Here’s Your Fool-Proof Guide To Hosting The Best Summer Cookout

Barbecues are a staple of summer. It’s pretty much an expectation you’ll be eating flame charred meals, drinking delicious cocktails, and enjoying the sun with friends. But hosting can be a bit stressful. Always wanting your food to be the best, planning what to cook, what order do you cook it in — it’s a lot to manage. But, there’s good news here. Frank Proto, director of culinary operations at the Institute of Culinary Education notes that even if the intention is to host a small gathering, grilling menus are often very flexible. 

“Grilling is easily scalable, so you don’t necessarily need to change the menu based on the number of people,” he says. 

For larger groups, he recommends shareable items that can be served buffet-style, like chicken thighs which can be chopped for lettuce wraps or steaks that can be used in tacos. He says individual items, like personal steaks, will be more manageable for a smaller group.

Proto also shared that when deciding what’s in your spread you should also add a few non-grilled items in, including sides and salads, for those people who may not favor grilled items. And, having a few items that don’t need to be heated will make for easy leftover picking while cleaning up later on. 

Get Prepped

Make your party hosting easier with some simple prep work, which includes getting the grill ready to do its thing. Proto says waiting 15 to 20 minutes for your grill preheat gives you time to clean the unit. Hot tip: After you’re done cleaning the grill, use a little oil on the grates to avoid sticking food. 

Matt Moore, chef and author of Serial Griller says that there is some work to be done on your main event (aka the meat) before hoisting it on to that grill like a pro. To ensure best results and a dish everyone will be “wowed” by, Moore recommends dry brining your meat with salt and leaving it out for about an hour. This will help remove the initial chill from the meat and give it the best chance of being tender. Additionally, he says, watch the seasoning.

“Putting too much seasoning on the meat can impact the meat’s natural flavor and how it interacts with the flame,” he says.”

It’s A Matter Of Time

Now that you’re set up for success, it’s time to put your feet to the fire. Start with the bigger cuts of meat (because they will take the longest to cook!), but also think about after cooking. Some meats, say Proto, will need time to rest and if you’re looking to serve everything warm together, you’ll want to take that time into consideration. “More delicate proteins, especially seafood, should be cooked later since they cook more quickly,” adds Proto. 

Bring The Heat 

Finally, we can jump into cooking. If you’re cooking multiple items at once, Moore recommends using different heat zones. Heat zones (depending on the type of grill) can be high, medium or low. For example, if you’re using a gas grill, one of your burners will be turned up to high and the other one can be lowered to medium. This, he says, gives you complete control and will lead to more tender and well cooked meat. 

Moore is also a fan of having the meat, specifically steaks, browned all around. The charred marks we’re used to are less important to him so long as the color on the outside of the red meat is a nice, full brown. 

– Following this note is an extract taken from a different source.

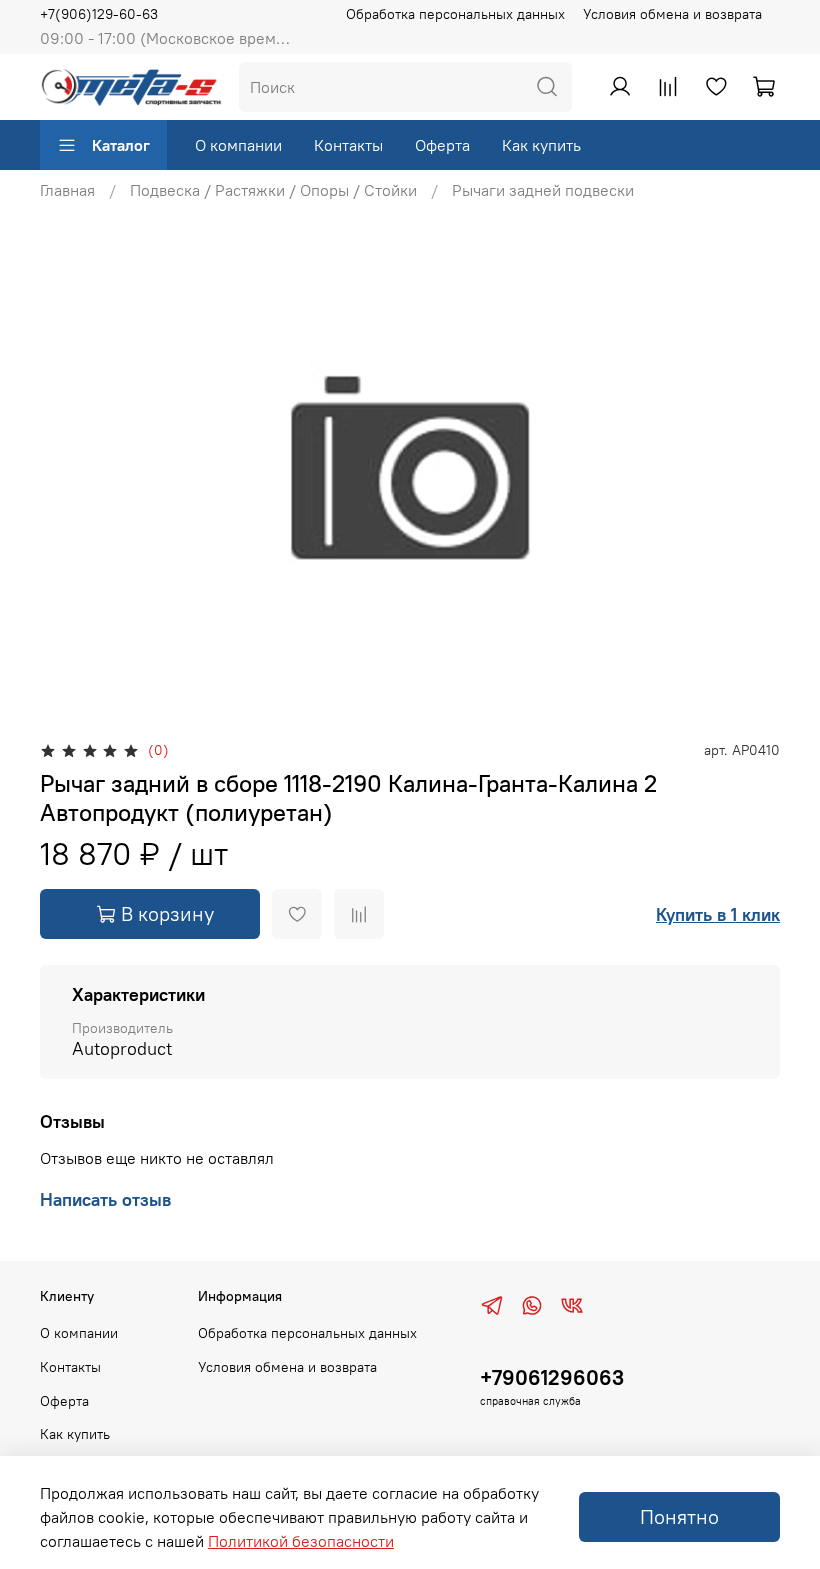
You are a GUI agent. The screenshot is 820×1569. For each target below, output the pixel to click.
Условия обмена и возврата (672, 14)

Knowing when your meat is done is probably the hardest part of grilling. Proto recommends a thermometer for the most accurate method for checking the doneness. Steaks will be done at the following temps: 

  • Rare: 125F
  • Medium-Rare: 130F
  • Medium: 140F
  • Medium-Well: 150F
  • Well done: 160F

Red meats should rest for about 5 to 7 minutes after they come off the grill. Proto explains, “As the meat cooks, the juices inside move to the outside of the steak, so the resting time allows the juices to redistribute throughout the protein.”

Sensational Sides

We are going to take a break from meat for a second and give the vegetarians at the party a little assistance. Proto says you can grill polenta, tofu and cheese, scallions, onions, potatoes, corn, carrots, butternut squash, broccoli, Swiss chard and kale. That’s right, all of those things can also be made on the grill. You can also use Rougette Bonfire Grilling Cheese as an appetizer or serve it as a main course to the cheese lover at the party. 

Don’t, however, forget the favorites. Potato salad, mac salad and coleslaw are always great additions to any cookout and can make prep and serving so much easier. 

Sauce It Up

Another way to level up your barbecue is by using different sauces. Proto is a fan of  chimichurri and salsa verde that add flavor to the grilled vegetables and meats. 

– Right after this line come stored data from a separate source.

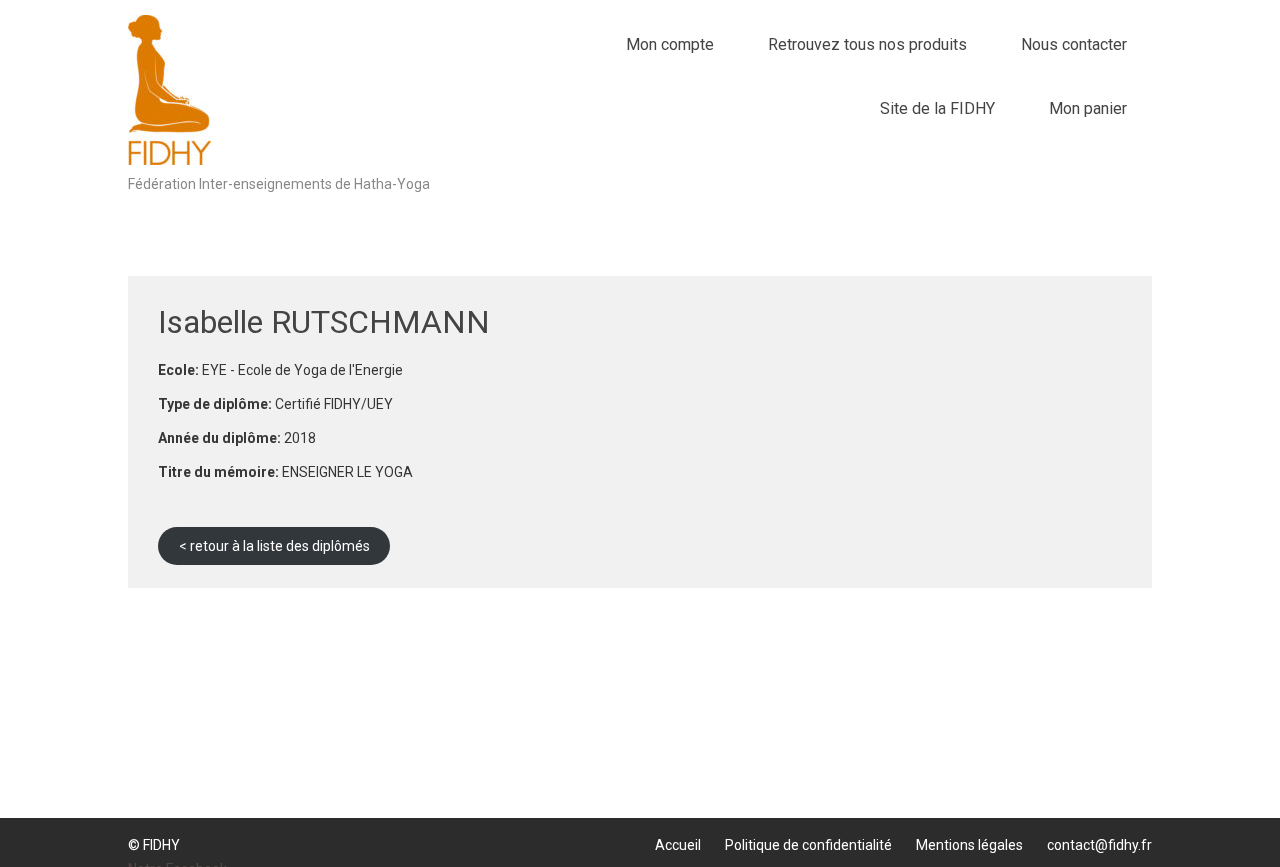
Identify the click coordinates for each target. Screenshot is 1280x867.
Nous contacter (1074, 44)
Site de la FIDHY (937, 108)
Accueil (678, 845)
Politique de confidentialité (808, 845)
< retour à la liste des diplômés (274, 546)
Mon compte (670, 44)
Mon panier (1088, 108)
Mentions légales (969, 845)
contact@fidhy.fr (1099, 845)
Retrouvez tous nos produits (867, 44)
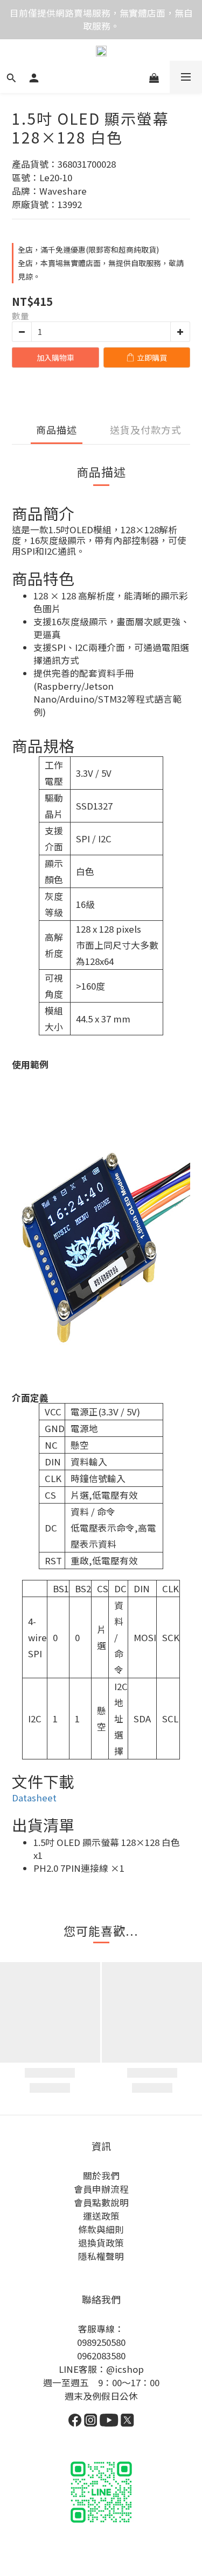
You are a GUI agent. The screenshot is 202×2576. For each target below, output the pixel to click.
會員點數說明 (101, 2202)
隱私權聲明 (101, 2256)
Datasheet (34, 1797)
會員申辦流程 (101, 2189)
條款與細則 (101, 2229)
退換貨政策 (101, 2242)
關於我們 (101, 2175)
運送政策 (101, 2215)
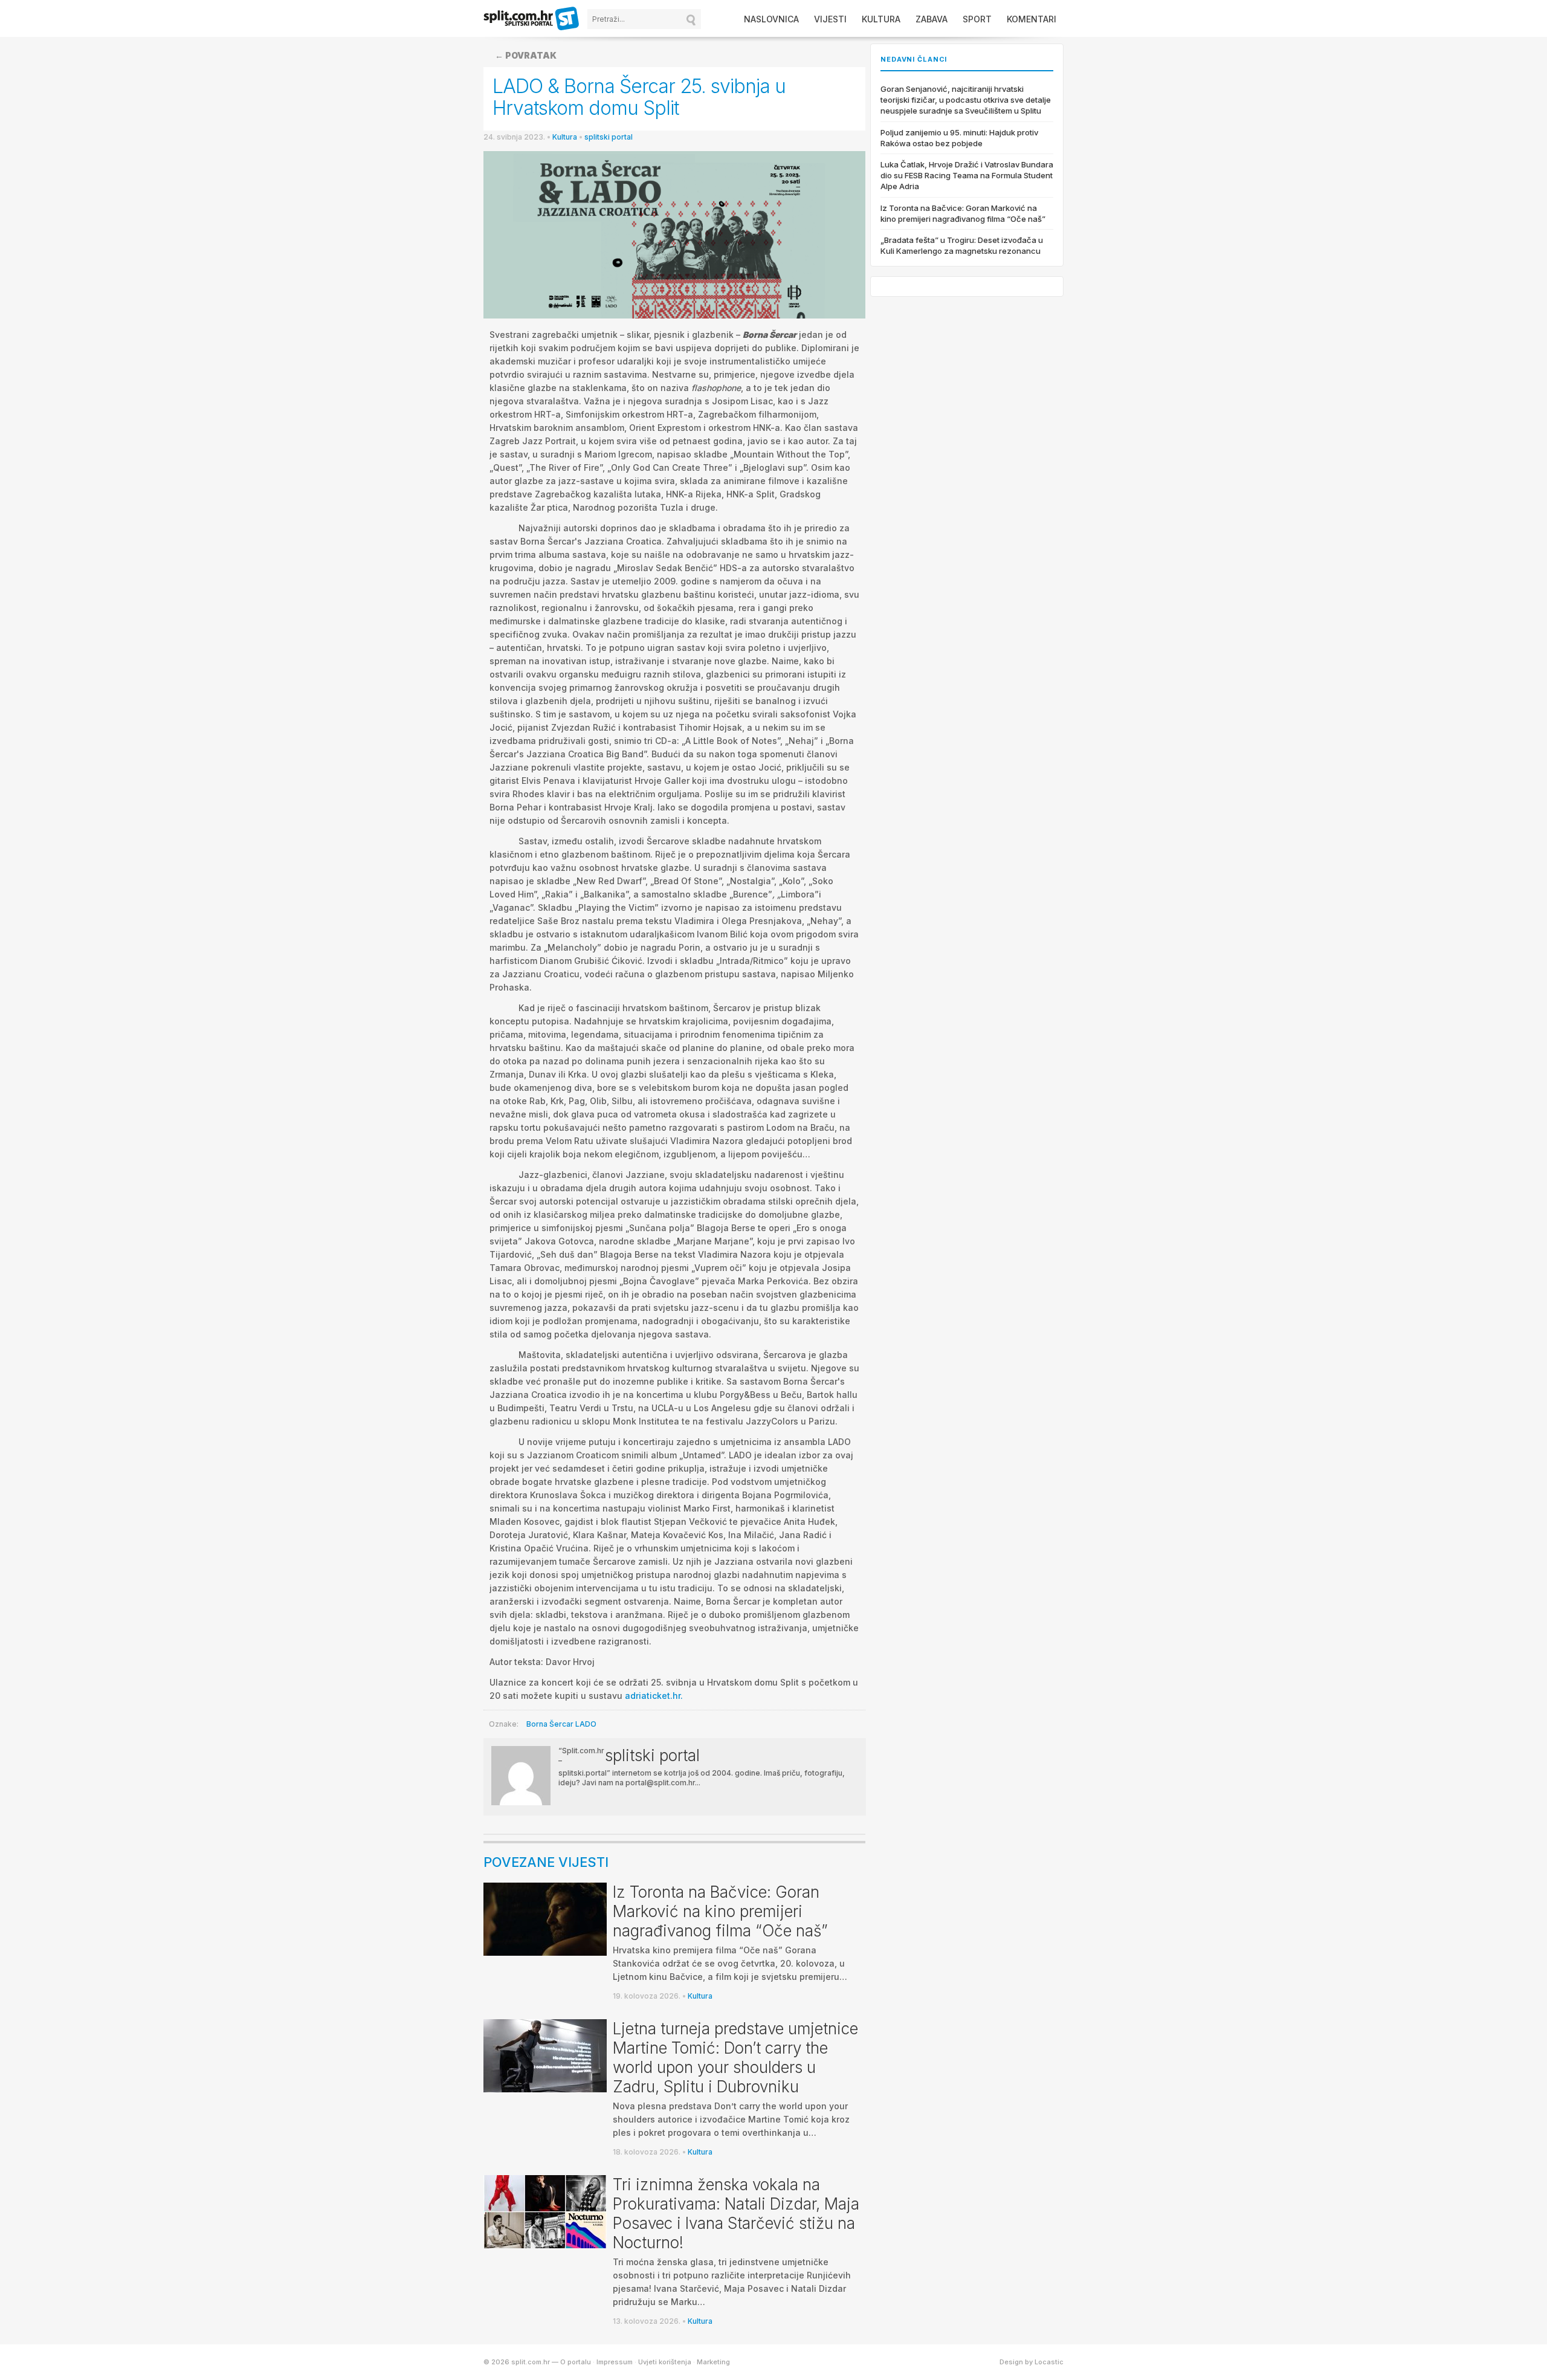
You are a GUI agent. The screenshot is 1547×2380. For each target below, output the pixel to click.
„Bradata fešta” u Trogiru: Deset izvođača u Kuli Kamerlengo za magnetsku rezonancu (961, 245)
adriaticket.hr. (654, 1695)
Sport (977, 19)
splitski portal (608, 136)
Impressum (614, 2362)
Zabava (932, 19)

Meanwhile, Moore recommends the Four Roses Classic Steak Sauce (recipe below). Bonus: These sauces can be made in advance, so all you have to do on the big day is cook your heart out! 

Four Roses Classic Steak Sauce

  • 1/4 cup ketchup
  • 1 1/2  tablespoons Four Roses Bourbon
  • 1 tablespoon balsamic vinegar
  • 1 teaspoon lite soy sauce
  • 1 teaspoon Worcestershire 
  • 1/4 teaspoon garlic powder 
  • 1/4 teaspoon onion powder 
  • 1/4 teaspoon black pepper
  • 1 pinch crushed red pepper flakes

Mix all ingredients and enjoy.  Refrigerate until ready to use.